What You Can Do at Home Right Now

Anti-inflammatory pain relievers like ibuprofen and naproxen do more than ease cramps. They reduce menstrual blood flow by about 25% to 30% by lowering the levels of compounds in the uterine lining that promote bleeding. This won’t stop a month-long period on its own, but it can meaningfully reduce the flow while you wait for a medical appointment. Standard dosing for this purpose is ibuprofen taken every six to eight hours with food.

If you’ve been bleeding for weeks, your iron stores are likely depleted even if you haven’t been formally diagnosed with anemia. Taking an iron supplement with 30 to 60 mg of elemental iron daily can help rebuild those stores. Take it with vitamin C (like a glass of orange juice) to improve absorption, and avoid taking it with calcium, coffee, or tea, which interfere with uptake.
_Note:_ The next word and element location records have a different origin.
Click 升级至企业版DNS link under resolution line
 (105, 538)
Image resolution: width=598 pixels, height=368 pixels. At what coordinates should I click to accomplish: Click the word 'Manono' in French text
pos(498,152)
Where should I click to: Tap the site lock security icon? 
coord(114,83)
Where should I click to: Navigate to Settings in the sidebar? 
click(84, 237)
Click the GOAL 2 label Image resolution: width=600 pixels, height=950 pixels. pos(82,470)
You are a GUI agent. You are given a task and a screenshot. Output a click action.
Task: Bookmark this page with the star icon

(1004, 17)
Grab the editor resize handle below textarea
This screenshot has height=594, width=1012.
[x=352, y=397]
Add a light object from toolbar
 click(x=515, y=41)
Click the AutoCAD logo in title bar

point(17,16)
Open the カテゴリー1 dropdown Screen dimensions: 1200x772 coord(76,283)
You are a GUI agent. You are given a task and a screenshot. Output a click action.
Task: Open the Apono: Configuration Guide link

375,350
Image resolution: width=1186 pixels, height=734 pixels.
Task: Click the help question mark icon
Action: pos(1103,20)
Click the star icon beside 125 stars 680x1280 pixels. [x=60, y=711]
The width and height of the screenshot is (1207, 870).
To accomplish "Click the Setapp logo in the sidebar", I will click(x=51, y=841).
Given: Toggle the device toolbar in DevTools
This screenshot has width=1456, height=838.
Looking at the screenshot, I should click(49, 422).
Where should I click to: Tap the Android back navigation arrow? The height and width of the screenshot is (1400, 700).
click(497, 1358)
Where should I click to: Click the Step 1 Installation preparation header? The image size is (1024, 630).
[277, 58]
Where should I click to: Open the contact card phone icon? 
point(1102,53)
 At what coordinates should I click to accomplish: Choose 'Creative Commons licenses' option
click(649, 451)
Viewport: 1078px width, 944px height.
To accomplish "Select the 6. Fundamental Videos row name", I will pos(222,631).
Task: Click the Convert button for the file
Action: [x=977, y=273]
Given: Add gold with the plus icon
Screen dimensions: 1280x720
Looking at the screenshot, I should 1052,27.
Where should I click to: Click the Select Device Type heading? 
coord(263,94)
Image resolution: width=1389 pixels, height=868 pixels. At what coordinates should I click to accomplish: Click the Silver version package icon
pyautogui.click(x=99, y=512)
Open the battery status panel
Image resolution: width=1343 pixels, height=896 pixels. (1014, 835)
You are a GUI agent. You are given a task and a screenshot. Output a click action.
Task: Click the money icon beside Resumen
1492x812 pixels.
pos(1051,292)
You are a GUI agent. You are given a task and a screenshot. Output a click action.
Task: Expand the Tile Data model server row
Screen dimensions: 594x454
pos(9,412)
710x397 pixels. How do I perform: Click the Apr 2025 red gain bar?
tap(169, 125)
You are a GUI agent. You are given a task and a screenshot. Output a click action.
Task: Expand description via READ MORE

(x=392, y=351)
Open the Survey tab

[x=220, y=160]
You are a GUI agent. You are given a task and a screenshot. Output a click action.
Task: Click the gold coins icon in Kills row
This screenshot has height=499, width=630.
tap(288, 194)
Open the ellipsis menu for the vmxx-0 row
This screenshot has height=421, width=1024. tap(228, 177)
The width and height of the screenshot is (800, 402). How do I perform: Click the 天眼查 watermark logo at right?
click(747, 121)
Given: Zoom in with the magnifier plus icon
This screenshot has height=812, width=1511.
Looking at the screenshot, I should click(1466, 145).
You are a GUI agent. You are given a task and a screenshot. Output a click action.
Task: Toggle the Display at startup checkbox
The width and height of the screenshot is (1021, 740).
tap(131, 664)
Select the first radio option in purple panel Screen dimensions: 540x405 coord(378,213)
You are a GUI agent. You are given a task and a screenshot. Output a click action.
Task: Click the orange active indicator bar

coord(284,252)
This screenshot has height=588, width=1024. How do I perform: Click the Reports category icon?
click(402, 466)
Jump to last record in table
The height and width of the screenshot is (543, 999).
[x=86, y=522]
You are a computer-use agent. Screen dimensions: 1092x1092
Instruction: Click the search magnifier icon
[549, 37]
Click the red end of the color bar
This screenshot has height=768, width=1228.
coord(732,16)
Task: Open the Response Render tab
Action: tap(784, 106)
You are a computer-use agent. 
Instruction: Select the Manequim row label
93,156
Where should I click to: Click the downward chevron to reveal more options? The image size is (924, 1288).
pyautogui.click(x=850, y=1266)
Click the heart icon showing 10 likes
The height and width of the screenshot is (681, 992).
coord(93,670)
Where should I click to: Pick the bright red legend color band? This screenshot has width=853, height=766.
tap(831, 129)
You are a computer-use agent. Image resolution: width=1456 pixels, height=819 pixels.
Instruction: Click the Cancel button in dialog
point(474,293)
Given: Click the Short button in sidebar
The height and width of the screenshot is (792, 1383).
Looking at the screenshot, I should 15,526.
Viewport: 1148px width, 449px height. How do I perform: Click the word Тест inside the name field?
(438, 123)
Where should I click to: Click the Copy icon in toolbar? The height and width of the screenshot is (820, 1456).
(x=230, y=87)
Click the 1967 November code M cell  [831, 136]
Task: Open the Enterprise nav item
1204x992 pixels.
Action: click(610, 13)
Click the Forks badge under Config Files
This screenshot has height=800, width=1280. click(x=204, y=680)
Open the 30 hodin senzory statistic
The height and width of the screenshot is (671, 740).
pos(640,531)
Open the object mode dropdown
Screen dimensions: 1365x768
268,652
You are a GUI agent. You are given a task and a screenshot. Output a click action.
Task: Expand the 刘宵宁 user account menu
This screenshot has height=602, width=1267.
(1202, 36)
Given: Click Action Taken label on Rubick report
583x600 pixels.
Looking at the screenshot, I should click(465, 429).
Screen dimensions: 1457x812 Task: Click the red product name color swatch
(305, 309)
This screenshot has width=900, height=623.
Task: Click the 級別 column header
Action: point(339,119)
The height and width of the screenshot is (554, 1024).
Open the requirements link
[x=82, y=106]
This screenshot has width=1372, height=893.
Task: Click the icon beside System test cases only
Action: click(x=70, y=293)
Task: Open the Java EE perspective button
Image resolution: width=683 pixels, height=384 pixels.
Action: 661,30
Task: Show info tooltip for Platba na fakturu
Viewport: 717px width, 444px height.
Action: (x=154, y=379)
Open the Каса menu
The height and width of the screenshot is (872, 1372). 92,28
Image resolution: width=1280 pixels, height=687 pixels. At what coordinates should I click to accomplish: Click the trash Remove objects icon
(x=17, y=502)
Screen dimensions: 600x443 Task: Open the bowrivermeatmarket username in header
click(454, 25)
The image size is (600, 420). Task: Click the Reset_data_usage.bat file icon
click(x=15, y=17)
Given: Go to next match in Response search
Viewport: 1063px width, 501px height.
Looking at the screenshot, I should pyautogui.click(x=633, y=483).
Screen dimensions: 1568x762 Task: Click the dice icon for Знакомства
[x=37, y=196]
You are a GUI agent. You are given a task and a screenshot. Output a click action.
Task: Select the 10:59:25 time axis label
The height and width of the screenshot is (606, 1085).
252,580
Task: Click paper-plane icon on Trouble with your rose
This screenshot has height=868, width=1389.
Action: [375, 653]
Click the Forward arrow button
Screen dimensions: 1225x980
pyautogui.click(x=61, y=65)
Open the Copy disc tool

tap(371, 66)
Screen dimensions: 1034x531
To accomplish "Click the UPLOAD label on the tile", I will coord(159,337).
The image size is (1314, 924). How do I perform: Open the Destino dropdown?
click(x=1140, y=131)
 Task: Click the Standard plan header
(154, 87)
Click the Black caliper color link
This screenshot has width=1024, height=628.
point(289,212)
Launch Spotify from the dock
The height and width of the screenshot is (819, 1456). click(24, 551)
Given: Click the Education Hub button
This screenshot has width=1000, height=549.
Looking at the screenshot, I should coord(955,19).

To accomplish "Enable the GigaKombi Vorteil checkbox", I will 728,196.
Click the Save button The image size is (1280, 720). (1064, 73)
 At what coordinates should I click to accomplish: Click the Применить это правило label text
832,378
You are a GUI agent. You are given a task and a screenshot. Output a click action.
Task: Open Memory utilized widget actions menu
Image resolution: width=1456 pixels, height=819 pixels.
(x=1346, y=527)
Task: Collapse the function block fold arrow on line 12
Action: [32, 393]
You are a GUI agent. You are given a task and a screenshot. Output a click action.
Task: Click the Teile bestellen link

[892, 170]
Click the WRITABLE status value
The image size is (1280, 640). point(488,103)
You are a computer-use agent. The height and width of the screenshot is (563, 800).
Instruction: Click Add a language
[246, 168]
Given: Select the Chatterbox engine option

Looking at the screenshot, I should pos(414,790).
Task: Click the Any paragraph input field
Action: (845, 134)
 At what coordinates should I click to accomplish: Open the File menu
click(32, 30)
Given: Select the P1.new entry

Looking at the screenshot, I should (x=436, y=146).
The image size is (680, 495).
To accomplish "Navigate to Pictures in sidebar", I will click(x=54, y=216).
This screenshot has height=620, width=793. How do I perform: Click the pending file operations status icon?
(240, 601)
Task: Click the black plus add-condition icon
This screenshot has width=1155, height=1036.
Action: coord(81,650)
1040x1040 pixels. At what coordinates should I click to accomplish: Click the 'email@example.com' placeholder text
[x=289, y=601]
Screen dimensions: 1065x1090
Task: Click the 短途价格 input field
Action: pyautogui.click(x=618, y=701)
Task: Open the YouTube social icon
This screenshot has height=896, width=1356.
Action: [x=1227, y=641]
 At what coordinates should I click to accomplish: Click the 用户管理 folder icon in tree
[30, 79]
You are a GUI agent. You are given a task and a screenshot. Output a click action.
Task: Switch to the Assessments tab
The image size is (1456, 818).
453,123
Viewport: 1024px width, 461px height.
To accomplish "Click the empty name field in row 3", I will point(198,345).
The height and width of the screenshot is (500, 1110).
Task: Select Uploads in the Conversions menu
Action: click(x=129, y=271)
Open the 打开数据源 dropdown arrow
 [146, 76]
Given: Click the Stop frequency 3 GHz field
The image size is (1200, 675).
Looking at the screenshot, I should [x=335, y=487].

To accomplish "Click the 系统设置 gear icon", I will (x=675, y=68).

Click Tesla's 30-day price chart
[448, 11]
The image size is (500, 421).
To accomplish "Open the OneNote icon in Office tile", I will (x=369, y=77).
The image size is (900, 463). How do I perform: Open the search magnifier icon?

Replenishing iron won’t stop the bleeding, but it can help with the fatigue, brain fog, and weakness that come with chronic blood loss.

Long-Term Solutions to Prevent Recurrence

Once the acute bleeding is under control, the conversation shifts to preventing it from happening again. The approach depends entirely on the underlying cause.

Hormonal Options

A hormonal IUD is considered first-line treatment for chronic heavy bleeding. It releases a small amount of progestin directly into the uterus, thinning the lining over time. The results are striking: an 80% reduction in blood loss within four months, a 95% reduction by one year, and complete absence of periods for many women by two years. In clinical studies, 77% of women had only spotting at their first follow-up visit, and 64% had no bleeding at all by 12 months. Because it acts locally rather than systemically, side effects tend to be milder than with oral hormones.

Combined birth control pills are another option, reducing blood loss by 35% to 69% while also regulating the cycle. They work best for women whose prolonged bleeding stems from ovulatory dysfunction rather than structural causes. Continuous dosing (skipping the placebo week) can eliminate periods altogether.

Procedures for Structural Causes

If fibroids or polyps are driving the bleeding, medication alone may not be enough. Polyps can often be removed in a straightforward outpatient procedure. Fibroids have a wider range of treatment options depending on their size and location, from medication that shrinks them to surgical removal.

For women who are done having children and haven’t responded well to medication, endometrial ablation destroys the uterine lining to reduce or eliminate periods. Recovery is significantly faster than hysterectomy, with women returning to normal activity about three weeks sooner. However, about 5% to 13% of women who have ablation eventually need further surgery because bleeding returns. Hysterectomy, by contrast, is permanent and definitive, with virtually no risk of recurrent bleeding. The tradeoff is a longer recovery and the irreversibility of the procedure.

When compared to minimally invasive hysterectomy specifically, ablation carries a meaningfully higher chance of needing repeat surgery down the line. Satisfaction rates between the two procedures are similar at the two-year mark, which suggests the choice often comes down to how important it is to you to avoid a second procedure versus how quickly you need to get back to your life.